Quand elle annonce à son compagnon qu'elle va partir quelques jours chez des amis, le trentenaire l'aurait empêchée de quitter la maison. La porte d'entrée est verrouillée. Mickaël sort une arme blanche de sa poche. Daniel Dupuy détaille la scène qui va suivre :"il a commencé à donner des coups de couteau. Elle a réussi à sortir par l'arrière de la maison, il a continué à lui a donné des coups de couteau. Des témoins sont arrivés et lui ont dit d'arrêter. Marine a essayé de s'échapper par le portillon qui donnait sur la route, et là il l'a attrapée par les cheveux, il l'a couchée par terre et l'a égorgée devant tout le monde."

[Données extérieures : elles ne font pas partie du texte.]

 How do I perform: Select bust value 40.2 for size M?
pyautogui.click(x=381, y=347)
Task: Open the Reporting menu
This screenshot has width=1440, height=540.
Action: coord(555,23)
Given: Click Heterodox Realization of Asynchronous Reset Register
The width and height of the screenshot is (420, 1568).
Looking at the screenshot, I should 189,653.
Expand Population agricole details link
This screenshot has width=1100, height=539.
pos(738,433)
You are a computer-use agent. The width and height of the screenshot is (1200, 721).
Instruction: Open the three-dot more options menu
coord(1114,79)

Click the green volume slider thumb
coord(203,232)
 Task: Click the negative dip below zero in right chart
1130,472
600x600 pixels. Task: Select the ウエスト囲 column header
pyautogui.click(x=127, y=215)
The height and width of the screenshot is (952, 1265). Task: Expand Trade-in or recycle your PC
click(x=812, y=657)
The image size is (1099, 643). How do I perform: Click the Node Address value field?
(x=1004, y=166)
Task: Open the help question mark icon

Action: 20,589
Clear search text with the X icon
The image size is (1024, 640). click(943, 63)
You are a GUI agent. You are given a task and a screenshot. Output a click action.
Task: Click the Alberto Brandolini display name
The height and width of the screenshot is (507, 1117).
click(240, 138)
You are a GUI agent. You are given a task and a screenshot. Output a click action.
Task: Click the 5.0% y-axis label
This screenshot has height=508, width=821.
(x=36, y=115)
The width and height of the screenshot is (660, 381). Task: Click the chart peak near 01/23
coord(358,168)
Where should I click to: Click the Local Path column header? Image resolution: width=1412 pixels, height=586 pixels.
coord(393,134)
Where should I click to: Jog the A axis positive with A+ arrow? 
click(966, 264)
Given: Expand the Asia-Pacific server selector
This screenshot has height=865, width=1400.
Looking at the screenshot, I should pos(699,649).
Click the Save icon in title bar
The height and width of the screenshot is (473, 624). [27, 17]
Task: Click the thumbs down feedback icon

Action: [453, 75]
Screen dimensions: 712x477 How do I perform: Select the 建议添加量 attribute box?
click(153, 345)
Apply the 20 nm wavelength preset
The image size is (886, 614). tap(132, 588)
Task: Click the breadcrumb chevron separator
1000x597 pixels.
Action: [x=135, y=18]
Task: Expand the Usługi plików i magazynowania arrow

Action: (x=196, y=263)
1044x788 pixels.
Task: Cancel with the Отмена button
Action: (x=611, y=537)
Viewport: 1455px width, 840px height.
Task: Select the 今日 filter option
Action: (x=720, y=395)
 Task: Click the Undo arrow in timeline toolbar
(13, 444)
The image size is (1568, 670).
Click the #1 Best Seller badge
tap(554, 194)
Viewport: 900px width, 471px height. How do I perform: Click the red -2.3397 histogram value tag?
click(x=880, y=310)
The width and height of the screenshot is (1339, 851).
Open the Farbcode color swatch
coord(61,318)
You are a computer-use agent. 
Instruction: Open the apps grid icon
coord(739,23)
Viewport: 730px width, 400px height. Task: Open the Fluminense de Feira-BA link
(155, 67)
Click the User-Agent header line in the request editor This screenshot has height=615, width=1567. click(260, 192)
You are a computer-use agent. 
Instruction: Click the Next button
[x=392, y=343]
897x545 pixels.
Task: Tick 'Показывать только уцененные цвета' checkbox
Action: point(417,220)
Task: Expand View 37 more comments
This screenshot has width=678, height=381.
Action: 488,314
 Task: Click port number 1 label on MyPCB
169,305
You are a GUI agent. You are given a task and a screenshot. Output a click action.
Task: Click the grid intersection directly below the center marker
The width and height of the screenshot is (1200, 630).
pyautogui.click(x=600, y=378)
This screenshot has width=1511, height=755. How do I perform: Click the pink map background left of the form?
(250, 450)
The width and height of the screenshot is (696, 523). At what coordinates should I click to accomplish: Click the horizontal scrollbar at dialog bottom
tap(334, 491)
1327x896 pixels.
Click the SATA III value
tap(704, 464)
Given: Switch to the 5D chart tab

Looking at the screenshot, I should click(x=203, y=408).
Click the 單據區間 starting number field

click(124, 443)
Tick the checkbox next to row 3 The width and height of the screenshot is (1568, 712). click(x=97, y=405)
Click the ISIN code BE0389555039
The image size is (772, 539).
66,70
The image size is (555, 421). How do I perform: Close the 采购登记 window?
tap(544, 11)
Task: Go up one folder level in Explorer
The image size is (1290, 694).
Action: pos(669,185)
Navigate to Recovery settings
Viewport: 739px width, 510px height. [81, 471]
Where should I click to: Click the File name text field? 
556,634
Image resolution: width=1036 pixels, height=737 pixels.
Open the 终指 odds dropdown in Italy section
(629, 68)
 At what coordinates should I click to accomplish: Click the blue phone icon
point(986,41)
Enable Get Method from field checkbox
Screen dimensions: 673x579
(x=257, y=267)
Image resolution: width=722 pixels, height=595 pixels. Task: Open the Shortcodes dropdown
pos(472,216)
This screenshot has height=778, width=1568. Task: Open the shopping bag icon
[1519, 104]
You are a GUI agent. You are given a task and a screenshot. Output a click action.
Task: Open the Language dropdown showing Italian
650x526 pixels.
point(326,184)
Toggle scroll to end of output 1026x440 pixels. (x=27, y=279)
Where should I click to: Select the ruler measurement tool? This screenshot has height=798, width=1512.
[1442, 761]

Une pause cigarette en attendant les gendarmes
Après son forfait, Mickaël Valarcher aurait posé son couteau, et appelé la mère de Marine : "Il lui a dit - voilà c'est fait, j'ai fait ce que j'avais à faire - " avant de rouler une cigarette en attendant l'arrivée des gendarmes.Lors du procès aux Assises de Carcassonne, en mai 2017, le procureur de la République requiert 30 ans de prison. Au final, Mickaël Valarcher sera condamné à 24 ans de réclusion criminelle.
Je me bats pour que la mort de Marine n'ait pas servi à rien - Daniel Dupuy
Daniel Dupuy a fait de sa douleur un combat
Selon le père de Marine Dupuy, les forces de l'ordre doivent prendre au sérieux les cas de violences conjugales. Il espère aussi que la justice empêche les auteurs de féminicides de récidiver "Il faudrait une période de sûreté, il faut être sévère avec ces personnes là, elles n'ont pas de circonstance atténuante. Il y a les violences psychologiques, il y a les violences physiques. Il faut que les hommes sachent que c'est puni, et que les femmes n'aient pas peur d'en parler et aient le courage de partir".
Au terme de notre entretien, Daniel Dupuy nous prouve une fois de plus tout l'amour qu'il porte pour sa fille : "Plus je lutte, plus je me sens proche de Marine. C'est sa parole que je donne, et je pense qu'elle aurait été fière d'avoir un père comme ça."
En 2018, 149 personnes sont décédées «sous les coups» de leur partenaire ou de leur ex-partenaire de vie. Parmi ces victimes, on dénombrait 121 femmes. Le 14 novembre 2019, l'Assemblée nationale a voté à l'unanimité une augmentation de la réduction d'impôts pour les dons aux associations de lutte contre les "violences domestiques".